O que prevê o acordo entre governo e oposição
Segundo interlocutores do Senado, o entendimento prevê apenas ajustes de redação no texto aprovado pela Câmara dos Deputados. Com isso, a proposta não precisaria retornar para uma nova votação pelos deputados, acelerando sua aprovação antes do vencimento da medida provisória.
Quais pontos ainda geram discussão
Um dos principais pontos de divergência é o trecho aprovado pela Câmara que concede anistia às multas aplicadas a caminhoneiros que participaram das manifestações realizadas após as eleições de 2022. De acordo com o líder do governo no Congresso, senador Randolfe Rodrigues (PT-AP), o presidente Luiz Inácio Lula da Silva deverá vetar esse dispositivo caso a MP seja aprovada pelo Senado.
Outro item negociado trata do piso salarial nacional dos trabalhadores celetistas do transporte de cargas.
Pelo acordo, o piso será mantido, mas o valor de R$ 5 mil deverá ser revisto durante a tramitação.
O que acontece se a MP do Frete não for aprovada
A medida provisória perde a validade na próxima quinta-feira (16). Caso isso ocorra, as alterações previstas deixam de produzir efeitos. O governo trabalha para concluir a votação dentro do prazo e evitar insegurança jurídica no setor de transporte rodoviário de cargas.
Além disso, representantes dos caminhoneiros já sinalizaram a possibilidade de paralisações em portos e rodovias caso a proposta não avance no Congresso.
Qual o impacto da MP para o transporte de cargas
A MP trata de regras relacionadas ao piso mínimo do frete, tema considerado estratégico para transportadoras, caminhoneiros autônomos e empresas que dependem da logística rodoviária.

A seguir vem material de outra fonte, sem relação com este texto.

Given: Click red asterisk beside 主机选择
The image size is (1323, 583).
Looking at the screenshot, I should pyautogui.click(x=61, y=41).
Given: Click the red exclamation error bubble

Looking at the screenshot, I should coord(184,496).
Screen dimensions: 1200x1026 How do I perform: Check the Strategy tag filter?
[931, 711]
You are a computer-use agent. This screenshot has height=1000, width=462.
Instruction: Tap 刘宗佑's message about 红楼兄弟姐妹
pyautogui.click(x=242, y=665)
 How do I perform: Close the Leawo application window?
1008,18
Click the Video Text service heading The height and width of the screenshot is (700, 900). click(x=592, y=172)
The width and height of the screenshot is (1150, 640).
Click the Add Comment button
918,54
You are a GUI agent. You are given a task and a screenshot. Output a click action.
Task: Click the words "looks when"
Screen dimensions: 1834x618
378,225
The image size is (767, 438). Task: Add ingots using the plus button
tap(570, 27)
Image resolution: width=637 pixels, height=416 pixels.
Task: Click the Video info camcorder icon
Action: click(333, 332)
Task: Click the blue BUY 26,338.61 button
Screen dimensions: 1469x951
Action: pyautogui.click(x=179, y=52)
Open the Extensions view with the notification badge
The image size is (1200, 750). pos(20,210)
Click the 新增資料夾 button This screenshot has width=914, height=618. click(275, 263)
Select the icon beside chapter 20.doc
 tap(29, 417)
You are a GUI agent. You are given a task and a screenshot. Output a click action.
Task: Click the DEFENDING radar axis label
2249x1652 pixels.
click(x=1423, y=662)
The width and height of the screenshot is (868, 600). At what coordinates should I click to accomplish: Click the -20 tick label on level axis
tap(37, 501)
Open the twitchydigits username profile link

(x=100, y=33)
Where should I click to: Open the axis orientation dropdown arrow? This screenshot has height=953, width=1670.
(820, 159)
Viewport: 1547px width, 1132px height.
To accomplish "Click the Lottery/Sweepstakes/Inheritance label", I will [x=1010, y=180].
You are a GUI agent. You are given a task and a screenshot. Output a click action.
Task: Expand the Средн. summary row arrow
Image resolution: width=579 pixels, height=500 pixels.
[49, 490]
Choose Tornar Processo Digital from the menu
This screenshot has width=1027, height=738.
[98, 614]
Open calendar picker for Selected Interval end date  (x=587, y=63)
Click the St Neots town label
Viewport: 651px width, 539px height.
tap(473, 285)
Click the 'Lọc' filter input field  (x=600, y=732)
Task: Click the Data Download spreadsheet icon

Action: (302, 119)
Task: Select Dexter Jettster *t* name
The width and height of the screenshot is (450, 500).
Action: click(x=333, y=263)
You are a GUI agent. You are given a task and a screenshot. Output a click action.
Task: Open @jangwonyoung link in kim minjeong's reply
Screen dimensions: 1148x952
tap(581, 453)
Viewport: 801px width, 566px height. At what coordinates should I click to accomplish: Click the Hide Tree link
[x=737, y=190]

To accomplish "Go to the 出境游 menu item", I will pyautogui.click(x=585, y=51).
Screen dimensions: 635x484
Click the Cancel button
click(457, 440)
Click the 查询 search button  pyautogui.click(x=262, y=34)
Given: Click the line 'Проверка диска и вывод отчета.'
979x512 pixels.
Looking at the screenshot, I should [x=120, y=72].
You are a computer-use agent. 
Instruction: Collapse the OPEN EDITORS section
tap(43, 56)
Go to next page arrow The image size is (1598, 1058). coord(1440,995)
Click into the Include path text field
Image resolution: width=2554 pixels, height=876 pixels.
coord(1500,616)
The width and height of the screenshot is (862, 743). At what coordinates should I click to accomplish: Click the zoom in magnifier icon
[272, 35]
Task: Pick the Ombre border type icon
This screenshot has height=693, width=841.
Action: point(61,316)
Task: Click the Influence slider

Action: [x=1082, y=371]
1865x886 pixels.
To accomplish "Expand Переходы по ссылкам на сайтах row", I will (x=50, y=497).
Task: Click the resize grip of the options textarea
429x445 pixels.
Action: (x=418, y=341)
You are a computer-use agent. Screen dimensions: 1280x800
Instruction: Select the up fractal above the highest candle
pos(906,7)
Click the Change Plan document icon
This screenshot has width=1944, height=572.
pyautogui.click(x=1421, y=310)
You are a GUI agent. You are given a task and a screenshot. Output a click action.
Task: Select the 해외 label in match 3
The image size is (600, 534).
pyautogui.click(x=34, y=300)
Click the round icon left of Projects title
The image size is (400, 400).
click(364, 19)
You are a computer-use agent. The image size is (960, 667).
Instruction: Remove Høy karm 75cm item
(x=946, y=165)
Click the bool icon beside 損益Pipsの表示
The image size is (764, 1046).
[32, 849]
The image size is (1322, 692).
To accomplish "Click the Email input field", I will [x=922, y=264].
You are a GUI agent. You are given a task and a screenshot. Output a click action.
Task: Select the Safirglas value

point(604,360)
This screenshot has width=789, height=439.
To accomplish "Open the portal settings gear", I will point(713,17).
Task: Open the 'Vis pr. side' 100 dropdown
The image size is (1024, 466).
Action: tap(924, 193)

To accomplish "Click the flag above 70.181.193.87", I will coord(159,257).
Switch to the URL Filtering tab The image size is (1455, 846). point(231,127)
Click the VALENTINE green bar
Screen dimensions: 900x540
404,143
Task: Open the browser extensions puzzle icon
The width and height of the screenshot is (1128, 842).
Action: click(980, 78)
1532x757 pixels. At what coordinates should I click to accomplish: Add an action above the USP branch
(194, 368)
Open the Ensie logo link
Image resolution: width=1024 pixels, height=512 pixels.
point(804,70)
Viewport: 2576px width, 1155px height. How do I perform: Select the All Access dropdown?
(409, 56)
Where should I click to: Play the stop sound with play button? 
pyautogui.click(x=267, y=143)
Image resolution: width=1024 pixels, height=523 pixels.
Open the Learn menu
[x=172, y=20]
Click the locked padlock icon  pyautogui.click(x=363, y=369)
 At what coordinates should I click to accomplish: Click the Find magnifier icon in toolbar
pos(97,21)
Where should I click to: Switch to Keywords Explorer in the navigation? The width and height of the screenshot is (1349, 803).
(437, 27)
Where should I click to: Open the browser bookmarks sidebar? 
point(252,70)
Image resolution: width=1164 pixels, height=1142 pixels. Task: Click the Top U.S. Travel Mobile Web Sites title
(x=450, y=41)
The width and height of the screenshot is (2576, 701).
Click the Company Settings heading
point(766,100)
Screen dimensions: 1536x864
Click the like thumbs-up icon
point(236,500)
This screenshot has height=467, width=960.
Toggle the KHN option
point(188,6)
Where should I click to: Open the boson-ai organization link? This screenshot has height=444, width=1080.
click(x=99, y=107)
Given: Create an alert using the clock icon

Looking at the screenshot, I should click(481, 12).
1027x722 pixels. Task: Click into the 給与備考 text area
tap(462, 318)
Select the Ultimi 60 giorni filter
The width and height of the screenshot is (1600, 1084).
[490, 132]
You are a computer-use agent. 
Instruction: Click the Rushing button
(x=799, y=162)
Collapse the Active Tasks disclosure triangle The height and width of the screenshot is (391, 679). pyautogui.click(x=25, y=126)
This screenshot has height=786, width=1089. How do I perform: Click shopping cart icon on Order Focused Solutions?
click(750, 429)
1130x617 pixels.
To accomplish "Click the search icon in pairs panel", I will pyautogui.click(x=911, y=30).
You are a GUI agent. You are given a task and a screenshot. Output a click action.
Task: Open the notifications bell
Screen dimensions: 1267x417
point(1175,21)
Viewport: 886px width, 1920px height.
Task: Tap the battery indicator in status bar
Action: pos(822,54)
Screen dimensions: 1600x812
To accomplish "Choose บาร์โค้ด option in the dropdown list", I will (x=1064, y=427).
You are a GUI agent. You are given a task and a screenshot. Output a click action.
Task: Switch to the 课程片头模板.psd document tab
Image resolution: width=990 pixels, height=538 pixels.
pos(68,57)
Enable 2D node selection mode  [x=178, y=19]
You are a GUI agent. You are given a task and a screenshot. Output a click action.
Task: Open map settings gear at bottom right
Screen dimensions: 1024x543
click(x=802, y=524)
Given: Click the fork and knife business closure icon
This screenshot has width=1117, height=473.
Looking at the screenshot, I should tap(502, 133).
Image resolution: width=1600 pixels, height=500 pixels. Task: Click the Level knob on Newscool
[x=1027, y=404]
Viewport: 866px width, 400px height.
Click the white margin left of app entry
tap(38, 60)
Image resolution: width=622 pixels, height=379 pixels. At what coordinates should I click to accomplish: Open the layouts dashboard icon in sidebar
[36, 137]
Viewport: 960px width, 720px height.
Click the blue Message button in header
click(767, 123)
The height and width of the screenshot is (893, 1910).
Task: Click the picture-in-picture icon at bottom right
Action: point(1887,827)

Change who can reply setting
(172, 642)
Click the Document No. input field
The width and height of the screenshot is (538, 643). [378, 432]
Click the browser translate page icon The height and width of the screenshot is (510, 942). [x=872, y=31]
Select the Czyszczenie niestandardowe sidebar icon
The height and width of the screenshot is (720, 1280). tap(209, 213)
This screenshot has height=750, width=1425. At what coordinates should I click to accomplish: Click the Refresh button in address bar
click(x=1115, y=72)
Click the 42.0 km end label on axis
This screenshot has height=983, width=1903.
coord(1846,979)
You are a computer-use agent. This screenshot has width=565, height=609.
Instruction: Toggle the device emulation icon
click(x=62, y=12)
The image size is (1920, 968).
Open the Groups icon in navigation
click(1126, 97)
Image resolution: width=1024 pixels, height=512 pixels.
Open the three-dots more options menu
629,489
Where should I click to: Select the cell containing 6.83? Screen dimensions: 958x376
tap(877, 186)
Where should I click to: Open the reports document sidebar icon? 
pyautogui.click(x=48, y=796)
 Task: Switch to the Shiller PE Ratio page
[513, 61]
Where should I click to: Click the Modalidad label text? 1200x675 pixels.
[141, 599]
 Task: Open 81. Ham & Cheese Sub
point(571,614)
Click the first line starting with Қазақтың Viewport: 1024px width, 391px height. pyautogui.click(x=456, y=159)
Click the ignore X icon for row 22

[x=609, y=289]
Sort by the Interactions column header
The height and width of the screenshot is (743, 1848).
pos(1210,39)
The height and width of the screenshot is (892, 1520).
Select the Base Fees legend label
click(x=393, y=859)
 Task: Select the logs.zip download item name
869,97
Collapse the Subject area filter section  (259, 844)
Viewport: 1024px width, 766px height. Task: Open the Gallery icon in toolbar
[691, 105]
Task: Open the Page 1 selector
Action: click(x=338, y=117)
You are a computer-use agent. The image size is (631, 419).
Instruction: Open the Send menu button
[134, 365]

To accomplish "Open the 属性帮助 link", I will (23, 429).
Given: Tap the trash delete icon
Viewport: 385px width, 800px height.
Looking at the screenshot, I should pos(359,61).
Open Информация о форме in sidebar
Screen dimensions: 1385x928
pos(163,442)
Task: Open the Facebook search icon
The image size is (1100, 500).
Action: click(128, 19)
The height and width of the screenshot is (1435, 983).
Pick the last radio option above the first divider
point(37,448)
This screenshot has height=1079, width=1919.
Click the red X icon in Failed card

O desfecho da votação pode influenciar diretamente o funcionamento da cadeia de abastecimento e o custo do transporte de mercadorias em todo o país. O transporte rodoviário responde pela maior parte da movimentação de cargas no Brasil. Mudanças nas regras do frete costumam afetar setores como comércio, indústria e agronegócio. Para estados com forte dependência logística, como o Amazonas, qualquer paralisação nas rodovias ou atrasos na cadeia de suprimentos pode impactar o abastecimento e os custos de mercadorias.